§ Prompt: Find each line in the entries below that contains the word "what", and copy those lines out in full.
** Start of Given records **
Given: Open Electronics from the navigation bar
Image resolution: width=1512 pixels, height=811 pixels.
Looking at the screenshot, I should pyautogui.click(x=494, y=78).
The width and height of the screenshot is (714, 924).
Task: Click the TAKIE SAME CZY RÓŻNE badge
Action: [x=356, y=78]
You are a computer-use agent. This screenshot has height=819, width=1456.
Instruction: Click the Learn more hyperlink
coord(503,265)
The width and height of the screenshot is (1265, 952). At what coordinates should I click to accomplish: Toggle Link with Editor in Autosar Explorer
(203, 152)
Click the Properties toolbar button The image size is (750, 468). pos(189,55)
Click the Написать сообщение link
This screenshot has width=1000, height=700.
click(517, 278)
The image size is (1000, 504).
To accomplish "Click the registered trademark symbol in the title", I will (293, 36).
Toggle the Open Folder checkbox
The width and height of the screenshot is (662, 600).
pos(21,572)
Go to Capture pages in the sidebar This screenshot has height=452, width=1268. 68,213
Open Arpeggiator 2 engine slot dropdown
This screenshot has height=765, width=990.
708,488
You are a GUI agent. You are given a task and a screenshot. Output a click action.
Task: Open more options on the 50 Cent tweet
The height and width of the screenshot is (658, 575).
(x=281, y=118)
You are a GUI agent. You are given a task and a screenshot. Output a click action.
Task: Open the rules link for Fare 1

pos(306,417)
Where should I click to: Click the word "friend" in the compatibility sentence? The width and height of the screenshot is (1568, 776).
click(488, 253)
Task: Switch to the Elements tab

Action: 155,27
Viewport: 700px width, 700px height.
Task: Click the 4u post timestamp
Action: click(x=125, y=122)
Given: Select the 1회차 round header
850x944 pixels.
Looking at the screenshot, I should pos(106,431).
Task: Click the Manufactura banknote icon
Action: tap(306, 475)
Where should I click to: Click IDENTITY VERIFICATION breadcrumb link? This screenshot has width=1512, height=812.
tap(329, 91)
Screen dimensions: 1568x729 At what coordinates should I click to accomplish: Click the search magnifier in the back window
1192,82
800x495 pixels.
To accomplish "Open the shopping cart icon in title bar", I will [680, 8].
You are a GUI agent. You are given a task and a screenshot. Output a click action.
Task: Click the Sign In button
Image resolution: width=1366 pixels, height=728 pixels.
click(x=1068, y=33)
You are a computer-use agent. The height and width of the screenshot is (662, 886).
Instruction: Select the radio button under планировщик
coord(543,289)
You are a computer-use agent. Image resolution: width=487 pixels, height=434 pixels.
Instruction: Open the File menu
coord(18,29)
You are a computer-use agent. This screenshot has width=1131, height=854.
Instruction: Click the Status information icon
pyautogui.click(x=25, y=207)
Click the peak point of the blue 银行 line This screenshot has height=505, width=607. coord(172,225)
** End of Given records **
§ Answer to the exercise:
The width and height of the screenshot is (1265, 952). At what coordinates should I click to accomplish: Toggle Link with Editor in Autosar Explorer
Screen dimensions: 1568x729 At what coordinates should I click to accomplish: Click the search magnifier in the back window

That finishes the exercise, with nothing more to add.